* [Your goal]:
Starting at the line with "This screenshot has width=355, height=200.", return every line through the final one of the data, word for word. Pictures stay out.

Stored data entries:
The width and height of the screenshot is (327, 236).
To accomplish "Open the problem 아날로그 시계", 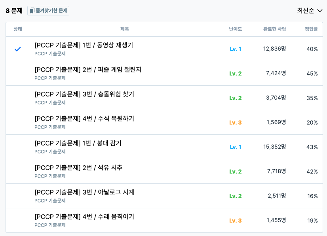I will (x=84, y=192).
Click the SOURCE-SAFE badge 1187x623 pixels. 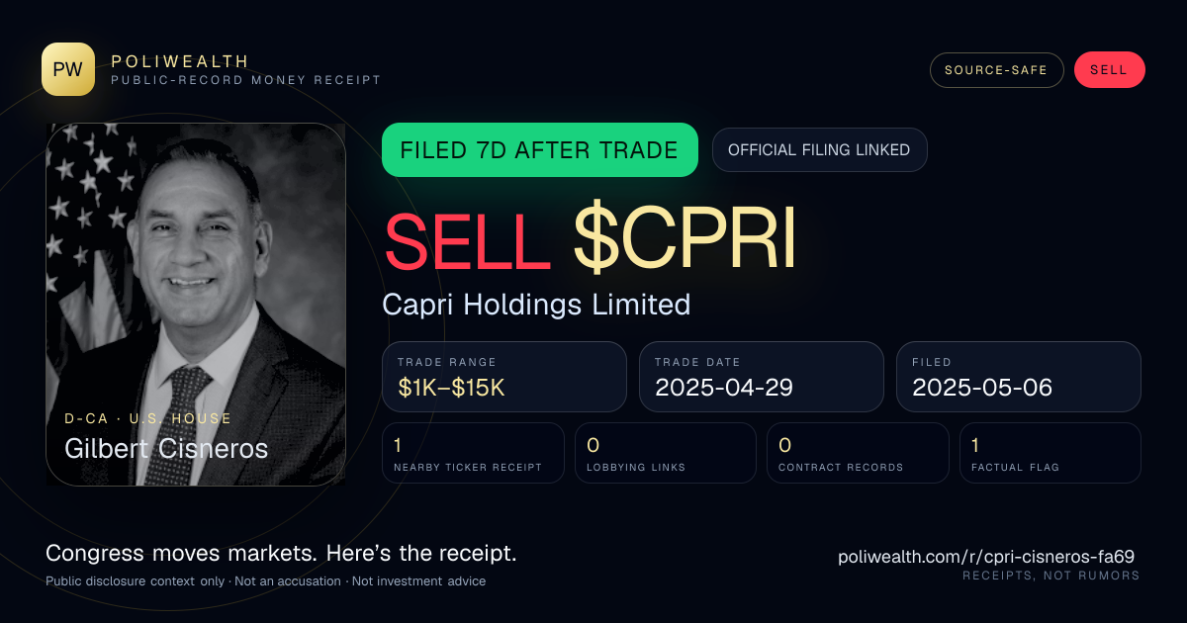coord(996,70)
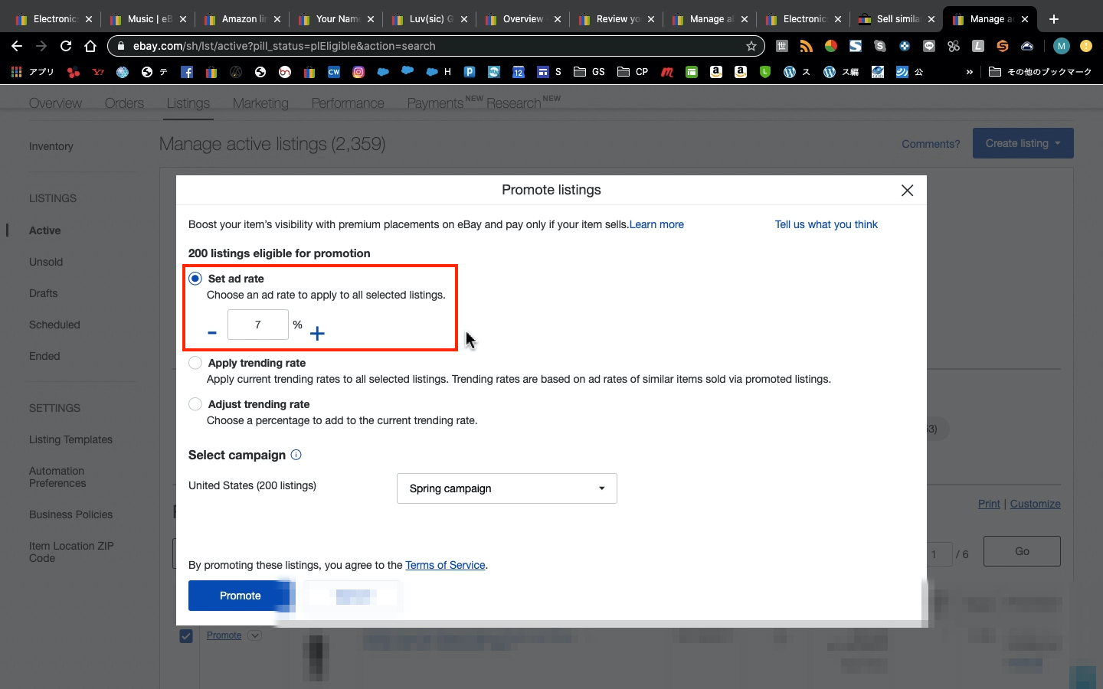
Task: Open a new browser tab
Action: coord(1054,19)
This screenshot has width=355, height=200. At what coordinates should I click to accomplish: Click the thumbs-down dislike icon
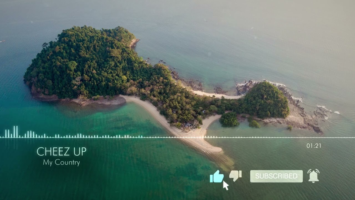coord(235,176)
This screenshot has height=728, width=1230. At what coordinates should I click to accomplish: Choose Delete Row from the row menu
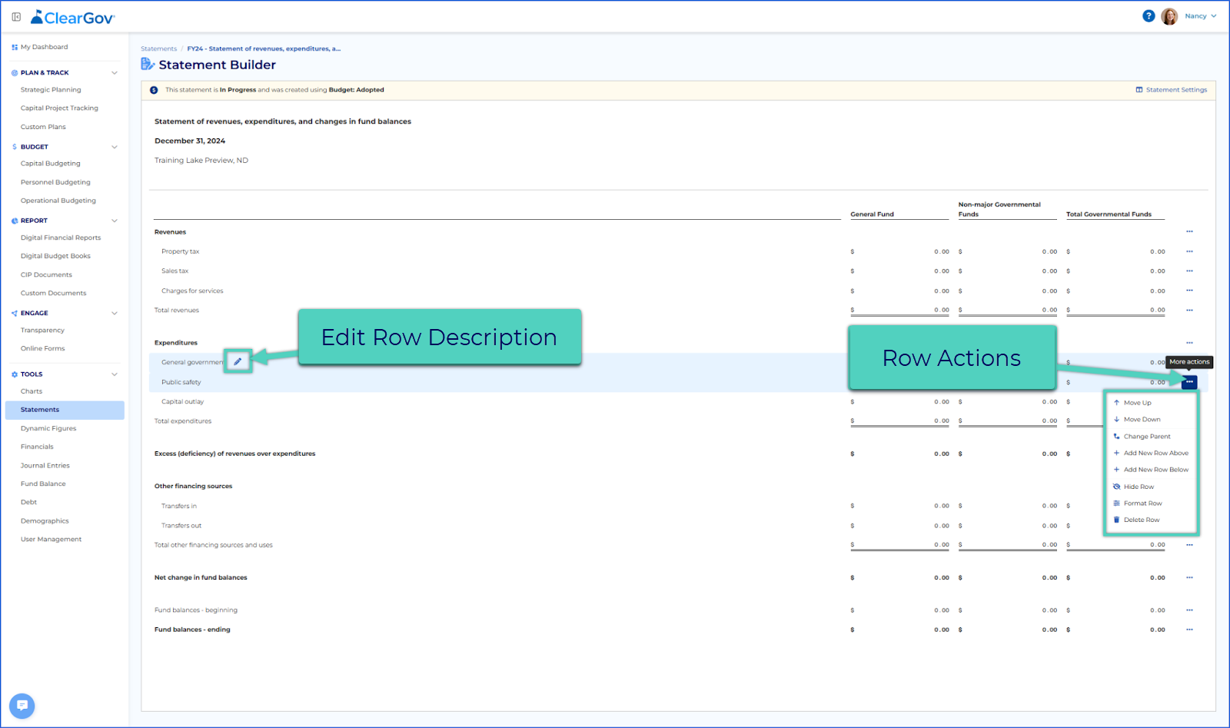pyautogui.click(x=1136, y=520)
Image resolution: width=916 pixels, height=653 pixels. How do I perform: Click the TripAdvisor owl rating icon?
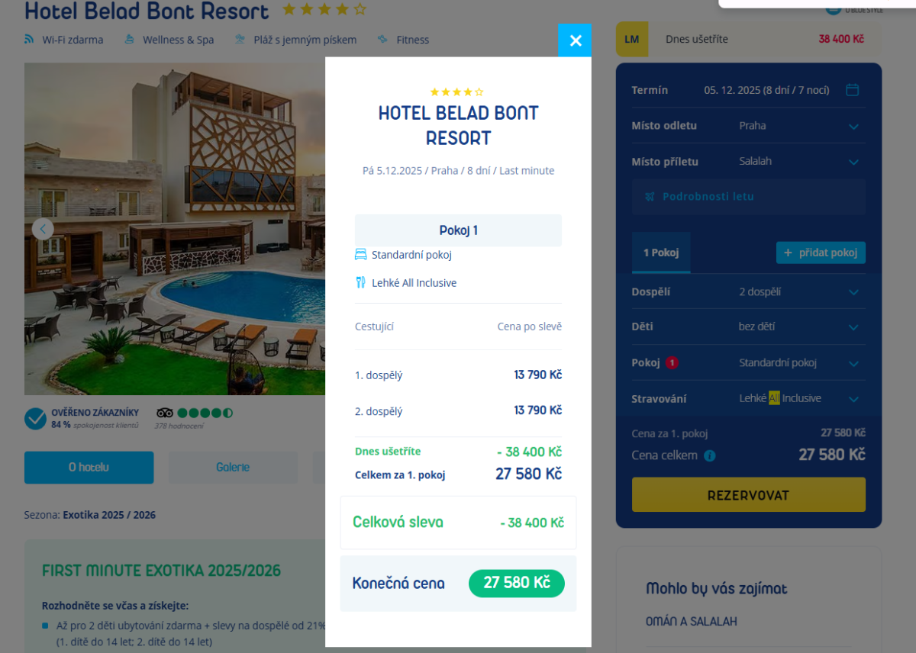165,413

* [Written reply]:
This screenshot has width=355, height=200. At what coordinates should I click to accomplish: Click the thumbs-down dislike icon
coord(235,176)
This screenshot has height=728, width=1230. At what coordinates should I click to accomplish: Choose Delete Row from the row menu
pyautogui.click(x=1136, y=520)
Image resolution: width=916 pixels, height=653 pixels. How do I perform: Click the TripAdvisor owl rating icon?
165,413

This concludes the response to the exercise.